I feel a need to confess — on many days, everything annoys me. And I mean EVERY. THING.
In a number of earlier posts, I discussed the importance of choosing positive thoughts that encourage us instead of negative thoughts that discourage us.
I tried to emphasize that this doesn’t mean having a Pollyanna “toxic positivity.” Or pretending to feel a way you don’t really feel. It means that we have a choice of how to feel about our circumstances.
But in case you have an image of me of drifting along in a perennial happy mood, it seemed important to come clean.
Then I read this post from author, speaker, and longtime coach Cheryl Richardson. Seems she struggles too. And the story she tells — describing how she felt and what she experienced on a cold, rainy morning driving into Boston — absolutely nails the struggle.
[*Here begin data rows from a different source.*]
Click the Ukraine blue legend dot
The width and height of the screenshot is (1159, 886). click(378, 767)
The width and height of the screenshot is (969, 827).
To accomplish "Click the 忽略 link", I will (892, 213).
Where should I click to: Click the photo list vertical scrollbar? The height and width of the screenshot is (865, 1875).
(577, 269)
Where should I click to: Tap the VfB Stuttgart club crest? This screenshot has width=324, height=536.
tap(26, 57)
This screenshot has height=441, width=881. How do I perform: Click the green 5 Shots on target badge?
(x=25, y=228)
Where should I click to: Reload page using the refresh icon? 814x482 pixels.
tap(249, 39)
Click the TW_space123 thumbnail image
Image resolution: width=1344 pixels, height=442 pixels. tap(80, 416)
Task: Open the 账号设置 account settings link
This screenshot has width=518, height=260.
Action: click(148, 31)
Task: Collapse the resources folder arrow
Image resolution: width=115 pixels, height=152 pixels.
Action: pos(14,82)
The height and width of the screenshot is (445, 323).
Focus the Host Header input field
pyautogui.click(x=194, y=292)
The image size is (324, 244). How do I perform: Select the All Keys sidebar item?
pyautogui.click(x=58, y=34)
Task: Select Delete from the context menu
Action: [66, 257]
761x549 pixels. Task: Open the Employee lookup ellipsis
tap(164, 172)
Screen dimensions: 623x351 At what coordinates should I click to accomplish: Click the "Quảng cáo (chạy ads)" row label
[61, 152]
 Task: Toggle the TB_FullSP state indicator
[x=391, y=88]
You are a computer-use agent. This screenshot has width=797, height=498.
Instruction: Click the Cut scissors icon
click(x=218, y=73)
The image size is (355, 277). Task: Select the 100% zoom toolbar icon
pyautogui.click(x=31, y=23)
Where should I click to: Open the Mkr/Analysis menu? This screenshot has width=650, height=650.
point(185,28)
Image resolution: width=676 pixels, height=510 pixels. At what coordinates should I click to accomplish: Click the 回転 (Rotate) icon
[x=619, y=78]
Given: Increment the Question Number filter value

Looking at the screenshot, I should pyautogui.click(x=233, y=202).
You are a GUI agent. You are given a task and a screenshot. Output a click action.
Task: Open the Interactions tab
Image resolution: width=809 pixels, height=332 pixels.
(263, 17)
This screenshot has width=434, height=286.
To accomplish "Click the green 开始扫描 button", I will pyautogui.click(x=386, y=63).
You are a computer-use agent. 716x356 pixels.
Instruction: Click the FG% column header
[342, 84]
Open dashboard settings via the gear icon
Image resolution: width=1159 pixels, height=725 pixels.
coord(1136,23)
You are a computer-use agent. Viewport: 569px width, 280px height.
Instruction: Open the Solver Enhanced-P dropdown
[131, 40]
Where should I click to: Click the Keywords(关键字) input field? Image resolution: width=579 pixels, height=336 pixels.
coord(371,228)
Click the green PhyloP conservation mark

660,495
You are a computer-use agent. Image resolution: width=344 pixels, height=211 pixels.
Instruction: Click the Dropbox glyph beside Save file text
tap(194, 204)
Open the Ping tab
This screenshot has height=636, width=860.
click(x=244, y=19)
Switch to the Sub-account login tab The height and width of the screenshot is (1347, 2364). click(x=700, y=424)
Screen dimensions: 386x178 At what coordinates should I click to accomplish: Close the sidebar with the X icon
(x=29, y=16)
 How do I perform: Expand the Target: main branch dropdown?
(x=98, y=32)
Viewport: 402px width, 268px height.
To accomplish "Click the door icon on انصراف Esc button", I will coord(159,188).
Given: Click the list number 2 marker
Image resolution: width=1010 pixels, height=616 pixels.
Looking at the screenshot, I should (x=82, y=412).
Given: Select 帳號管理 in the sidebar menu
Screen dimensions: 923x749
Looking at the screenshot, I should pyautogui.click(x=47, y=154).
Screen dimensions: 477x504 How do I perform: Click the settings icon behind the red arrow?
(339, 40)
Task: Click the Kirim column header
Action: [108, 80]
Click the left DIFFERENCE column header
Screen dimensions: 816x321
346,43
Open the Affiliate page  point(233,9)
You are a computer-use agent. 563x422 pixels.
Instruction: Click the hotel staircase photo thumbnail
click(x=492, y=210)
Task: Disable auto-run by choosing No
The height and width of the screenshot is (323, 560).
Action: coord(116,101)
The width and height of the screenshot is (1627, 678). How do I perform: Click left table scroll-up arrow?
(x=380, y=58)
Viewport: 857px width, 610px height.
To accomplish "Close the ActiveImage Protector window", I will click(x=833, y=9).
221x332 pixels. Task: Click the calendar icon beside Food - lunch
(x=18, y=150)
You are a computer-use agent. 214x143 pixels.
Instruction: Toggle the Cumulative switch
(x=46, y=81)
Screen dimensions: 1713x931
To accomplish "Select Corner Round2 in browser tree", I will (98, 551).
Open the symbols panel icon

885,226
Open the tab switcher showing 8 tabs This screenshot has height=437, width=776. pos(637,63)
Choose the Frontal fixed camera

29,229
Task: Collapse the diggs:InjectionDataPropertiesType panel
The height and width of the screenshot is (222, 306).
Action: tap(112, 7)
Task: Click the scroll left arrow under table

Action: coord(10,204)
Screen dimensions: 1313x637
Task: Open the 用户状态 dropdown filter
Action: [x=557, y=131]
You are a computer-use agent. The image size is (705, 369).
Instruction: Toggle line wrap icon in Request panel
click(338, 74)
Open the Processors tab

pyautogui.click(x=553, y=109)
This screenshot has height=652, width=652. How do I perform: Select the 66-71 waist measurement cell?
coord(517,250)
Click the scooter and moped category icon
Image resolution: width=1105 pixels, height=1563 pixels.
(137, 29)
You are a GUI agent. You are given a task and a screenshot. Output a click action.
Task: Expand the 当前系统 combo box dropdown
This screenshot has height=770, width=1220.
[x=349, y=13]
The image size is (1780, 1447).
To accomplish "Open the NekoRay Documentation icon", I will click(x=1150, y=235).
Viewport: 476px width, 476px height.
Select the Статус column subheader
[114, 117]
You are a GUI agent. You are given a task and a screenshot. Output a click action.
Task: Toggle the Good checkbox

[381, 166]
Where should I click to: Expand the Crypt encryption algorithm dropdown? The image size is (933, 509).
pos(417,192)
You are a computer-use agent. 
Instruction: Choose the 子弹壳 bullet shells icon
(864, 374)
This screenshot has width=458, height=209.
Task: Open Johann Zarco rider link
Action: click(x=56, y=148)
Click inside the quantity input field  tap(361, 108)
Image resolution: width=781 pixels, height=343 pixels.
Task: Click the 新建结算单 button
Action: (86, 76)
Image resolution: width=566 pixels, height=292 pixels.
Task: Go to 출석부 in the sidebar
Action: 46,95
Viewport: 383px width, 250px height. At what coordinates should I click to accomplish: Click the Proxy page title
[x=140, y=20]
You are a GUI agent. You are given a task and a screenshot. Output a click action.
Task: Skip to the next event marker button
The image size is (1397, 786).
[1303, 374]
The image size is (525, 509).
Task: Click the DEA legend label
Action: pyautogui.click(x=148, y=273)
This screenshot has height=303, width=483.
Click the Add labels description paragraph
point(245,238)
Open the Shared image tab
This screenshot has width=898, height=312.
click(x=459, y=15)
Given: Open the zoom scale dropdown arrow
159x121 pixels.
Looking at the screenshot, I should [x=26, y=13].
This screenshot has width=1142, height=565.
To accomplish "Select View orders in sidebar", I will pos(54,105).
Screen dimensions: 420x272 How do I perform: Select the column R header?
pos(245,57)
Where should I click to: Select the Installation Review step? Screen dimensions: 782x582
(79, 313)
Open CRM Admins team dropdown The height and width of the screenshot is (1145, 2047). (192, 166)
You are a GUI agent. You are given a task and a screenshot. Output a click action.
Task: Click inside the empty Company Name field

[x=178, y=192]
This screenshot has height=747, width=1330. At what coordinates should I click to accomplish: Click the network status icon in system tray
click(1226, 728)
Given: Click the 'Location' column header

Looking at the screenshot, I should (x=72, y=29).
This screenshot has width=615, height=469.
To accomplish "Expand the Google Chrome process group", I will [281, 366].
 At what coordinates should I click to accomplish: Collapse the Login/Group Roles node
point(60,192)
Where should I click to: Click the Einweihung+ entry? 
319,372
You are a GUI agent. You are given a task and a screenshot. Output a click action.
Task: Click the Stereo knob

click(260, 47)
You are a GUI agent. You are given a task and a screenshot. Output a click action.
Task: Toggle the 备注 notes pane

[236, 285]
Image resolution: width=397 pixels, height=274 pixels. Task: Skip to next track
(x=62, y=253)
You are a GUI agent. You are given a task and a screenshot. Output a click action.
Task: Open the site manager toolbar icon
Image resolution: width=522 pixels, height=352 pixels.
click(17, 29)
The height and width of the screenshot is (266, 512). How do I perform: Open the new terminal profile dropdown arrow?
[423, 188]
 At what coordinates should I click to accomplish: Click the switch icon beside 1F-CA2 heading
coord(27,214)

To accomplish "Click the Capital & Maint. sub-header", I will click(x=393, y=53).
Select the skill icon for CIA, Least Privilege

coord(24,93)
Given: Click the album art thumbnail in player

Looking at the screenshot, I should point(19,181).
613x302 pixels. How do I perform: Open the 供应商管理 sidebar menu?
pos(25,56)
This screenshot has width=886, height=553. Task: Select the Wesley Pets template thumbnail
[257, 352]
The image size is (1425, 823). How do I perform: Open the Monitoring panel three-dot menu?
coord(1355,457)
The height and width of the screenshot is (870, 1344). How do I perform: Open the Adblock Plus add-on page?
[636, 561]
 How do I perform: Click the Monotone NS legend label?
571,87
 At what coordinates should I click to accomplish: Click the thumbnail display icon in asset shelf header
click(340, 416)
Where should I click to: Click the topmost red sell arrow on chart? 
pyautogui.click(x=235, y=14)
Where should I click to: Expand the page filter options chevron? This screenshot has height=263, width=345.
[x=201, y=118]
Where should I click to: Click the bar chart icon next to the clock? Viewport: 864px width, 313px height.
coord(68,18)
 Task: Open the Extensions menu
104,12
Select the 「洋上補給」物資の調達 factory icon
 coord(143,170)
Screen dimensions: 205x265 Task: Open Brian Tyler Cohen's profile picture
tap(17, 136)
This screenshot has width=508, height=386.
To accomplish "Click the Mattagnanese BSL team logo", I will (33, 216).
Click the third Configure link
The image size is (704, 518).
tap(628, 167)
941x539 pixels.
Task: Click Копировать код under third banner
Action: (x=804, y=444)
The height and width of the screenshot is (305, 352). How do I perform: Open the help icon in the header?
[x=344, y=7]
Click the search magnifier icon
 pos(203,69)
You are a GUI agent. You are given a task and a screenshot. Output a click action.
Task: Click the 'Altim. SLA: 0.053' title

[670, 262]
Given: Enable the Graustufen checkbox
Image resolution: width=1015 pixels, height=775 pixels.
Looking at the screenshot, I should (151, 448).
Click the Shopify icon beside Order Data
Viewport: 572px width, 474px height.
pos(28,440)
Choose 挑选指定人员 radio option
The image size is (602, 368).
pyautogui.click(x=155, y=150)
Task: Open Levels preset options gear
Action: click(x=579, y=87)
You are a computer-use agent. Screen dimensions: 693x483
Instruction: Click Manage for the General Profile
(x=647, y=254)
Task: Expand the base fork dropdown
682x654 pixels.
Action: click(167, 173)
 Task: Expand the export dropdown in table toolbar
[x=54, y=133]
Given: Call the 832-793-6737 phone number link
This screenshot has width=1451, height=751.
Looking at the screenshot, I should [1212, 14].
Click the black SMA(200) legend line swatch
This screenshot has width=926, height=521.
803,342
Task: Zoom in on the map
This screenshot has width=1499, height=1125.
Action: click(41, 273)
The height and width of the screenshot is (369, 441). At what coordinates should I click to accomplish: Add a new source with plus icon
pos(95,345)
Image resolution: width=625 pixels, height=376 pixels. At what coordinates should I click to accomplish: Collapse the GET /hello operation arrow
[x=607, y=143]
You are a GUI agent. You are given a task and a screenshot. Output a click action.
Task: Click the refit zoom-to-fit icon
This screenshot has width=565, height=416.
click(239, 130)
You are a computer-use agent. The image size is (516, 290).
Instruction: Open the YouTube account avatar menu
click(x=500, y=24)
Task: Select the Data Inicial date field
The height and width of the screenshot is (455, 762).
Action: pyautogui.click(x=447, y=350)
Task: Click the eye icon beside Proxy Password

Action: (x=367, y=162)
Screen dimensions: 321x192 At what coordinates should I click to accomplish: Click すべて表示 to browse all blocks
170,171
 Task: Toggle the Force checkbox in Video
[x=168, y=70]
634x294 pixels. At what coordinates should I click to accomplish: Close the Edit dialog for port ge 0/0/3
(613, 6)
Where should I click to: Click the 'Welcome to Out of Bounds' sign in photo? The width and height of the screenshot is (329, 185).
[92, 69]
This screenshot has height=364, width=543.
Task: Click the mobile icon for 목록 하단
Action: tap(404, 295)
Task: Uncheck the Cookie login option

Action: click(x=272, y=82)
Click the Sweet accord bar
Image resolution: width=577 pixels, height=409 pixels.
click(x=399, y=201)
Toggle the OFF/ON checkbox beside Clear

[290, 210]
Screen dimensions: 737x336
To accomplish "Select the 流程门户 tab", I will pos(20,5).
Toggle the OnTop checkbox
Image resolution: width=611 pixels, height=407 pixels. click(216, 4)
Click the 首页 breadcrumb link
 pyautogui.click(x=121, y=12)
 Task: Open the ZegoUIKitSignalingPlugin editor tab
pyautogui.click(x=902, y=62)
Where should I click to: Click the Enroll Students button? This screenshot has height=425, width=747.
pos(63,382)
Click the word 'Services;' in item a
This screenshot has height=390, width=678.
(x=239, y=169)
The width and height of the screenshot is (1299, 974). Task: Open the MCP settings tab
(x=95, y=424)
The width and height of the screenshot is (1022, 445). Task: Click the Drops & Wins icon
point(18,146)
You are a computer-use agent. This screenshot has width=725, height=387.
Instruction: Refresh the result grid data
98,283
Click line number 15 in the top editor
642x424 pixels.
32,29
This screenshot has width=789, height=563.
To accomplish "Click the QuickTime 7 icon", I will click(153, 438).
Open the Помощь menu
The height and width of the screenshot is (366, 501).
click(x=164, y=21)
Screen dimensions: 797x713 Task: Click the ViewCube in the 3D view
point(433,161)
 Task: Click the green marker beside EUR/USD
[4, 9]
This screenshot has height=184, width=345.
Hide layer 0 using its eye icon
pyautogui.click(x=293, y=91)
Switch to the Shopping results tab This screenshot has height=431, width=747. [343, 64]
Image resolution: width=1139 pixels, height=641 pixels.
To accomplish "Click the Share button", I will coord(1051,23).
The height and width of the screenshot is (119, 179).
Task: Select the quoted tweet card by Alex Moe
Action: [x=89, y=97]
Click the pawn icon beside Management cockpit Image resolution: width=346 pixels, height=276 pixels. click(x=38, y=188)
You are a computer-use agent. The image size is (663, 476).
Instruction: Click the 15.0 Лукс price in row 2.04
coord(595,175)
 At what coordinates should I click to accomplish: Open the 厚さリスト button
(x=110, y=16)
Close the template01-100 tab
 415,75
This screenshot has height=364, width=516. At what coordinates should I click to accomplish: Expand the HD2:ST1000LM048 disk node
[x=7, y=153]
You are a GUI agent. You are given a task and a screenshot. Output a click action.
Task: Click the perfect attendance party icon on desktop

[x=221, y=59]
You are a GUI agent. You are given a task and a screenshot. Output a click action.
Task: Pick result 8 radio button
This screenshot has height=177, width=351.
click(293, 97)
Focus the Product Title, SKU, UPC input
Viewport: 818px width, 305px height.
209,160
Here are some excerpts; I hope her words help you as they helped me!
It was a raw, rainy day and I woke filled with dread at the thought of commuting into Boston for a morning meeting.
I noticed my thoughts and quickly switched to a positive [version], but the moment I hit standstill traffic the old tune started playing again.
It takes such vigilance to watch our thoughts, to notice when we’re thinking from past, negative experiences (which is much of the time), and then do what’s necessary to send the mind in a new, supportive direction.
When I arrived in the city, I pulled into the first parking garage I could find, left my keys with a friendly attendant, and headed for the street. Umbrella firmly in hand, I told myself that it was fun to walk in the rain, that my business meeting would be interesting and inspiring, and that the day would flow smoothly and easily including getting out of the city before the late day traffic set in.
I rode the elevator up to the lobby of the building and when the doors opened, I was face-to-face with a short, round man dressed in black and white with a red bow tie and big toothy grin. Over his breast pocket was a monogram that let me know he worked for the building so I went to ask for directions.
“Welcome to a wonderful day!” he bellowed, his voice booming over the busy lobby crowd. “You’ve come to the right person. Today is going to be an amazing day and all you need to do is keep smiling.”
Which is exactly what I started doing the moment he opened his mouth .
How long have you been working here? I asked, curious to know more about this unexpected angel. And are you always this happy?
“I’ve been working as a doorman in this building for 18 years,” he explained with pride, “and it’s the best job in the world. Every day I get to remind people to smile and be happy, because it’s a choice, you know. We can decide to make every day a great day.”